O consumidor reage de maneira positiva em relação a essas questões?
No caso do consumidor, a situação mudou rápido. A pandemia foi um catalisador para a digitalização e para a responsabilidade social. O consumidor sai da pandemia mais digitalizado e cobrando mais responsabilidade social das empresas. Estamos colhendo frutos de ter tomado decisões que reverberaram muito e não foram só econômicas: como a de não demitir e fazer doações logo no início da pandemia. Essas decisões se converteram em mais vendas no pós pandemia.
Há mudança de mentalidade dos investidores para olhar para essas práticas de ESG?
ESG é pauta apenas de um fundo brasileiro mais ativista e alguns estrangeiros, mas poucos. Tenho centenas de grandes investidores e três ou quatro fazem perguntas específicas sobre esse tema. Ainda assim, os estrangeiros têm uma base de preocupação muito mais ambiental do que social. No Brasil, há uma questão ambiental muito importante. Para o Magalu, que é uma varejista, a pauta social deve ser mais relevante. Ninguém nunca me perguntou o que estamos fazendo com esse objetivo.
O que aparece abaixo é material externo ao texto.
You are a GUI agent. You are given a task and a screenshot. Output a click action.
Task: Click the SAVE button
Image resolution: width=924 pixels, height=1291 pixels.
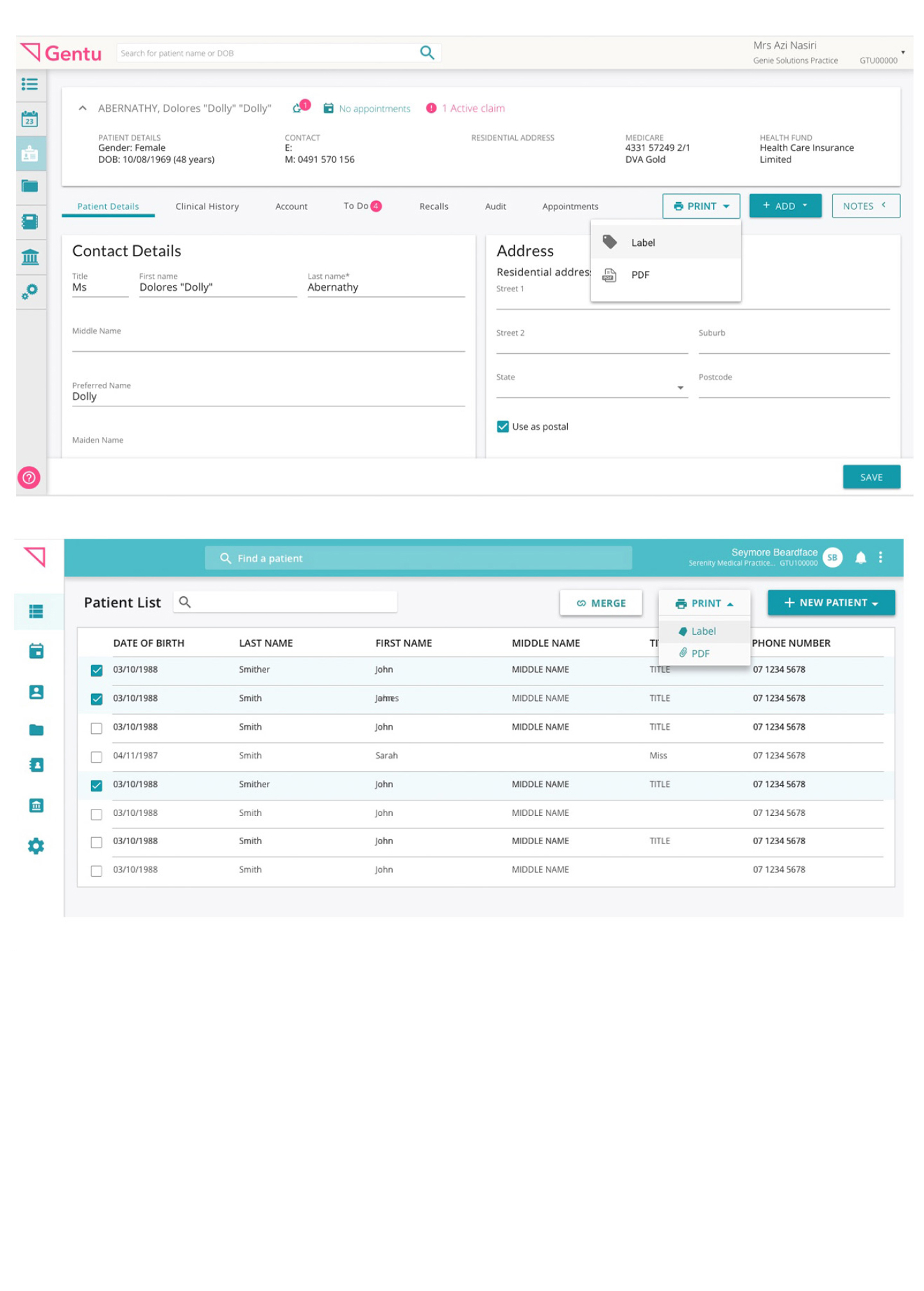click(x=871, y=477)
Ainda é muito incipiente. Tem se falado mais. Que bom! Mas não tenho visto decisões práticas de investimento sendo tomadas por indicadores de ESG. Nosso interesse em virar uma empresa B-Corp (certificado de empresas que têm como modelo de negócios o desenvolvimento social e ambiental) veio antes dessa modinha do ESG dos investidores.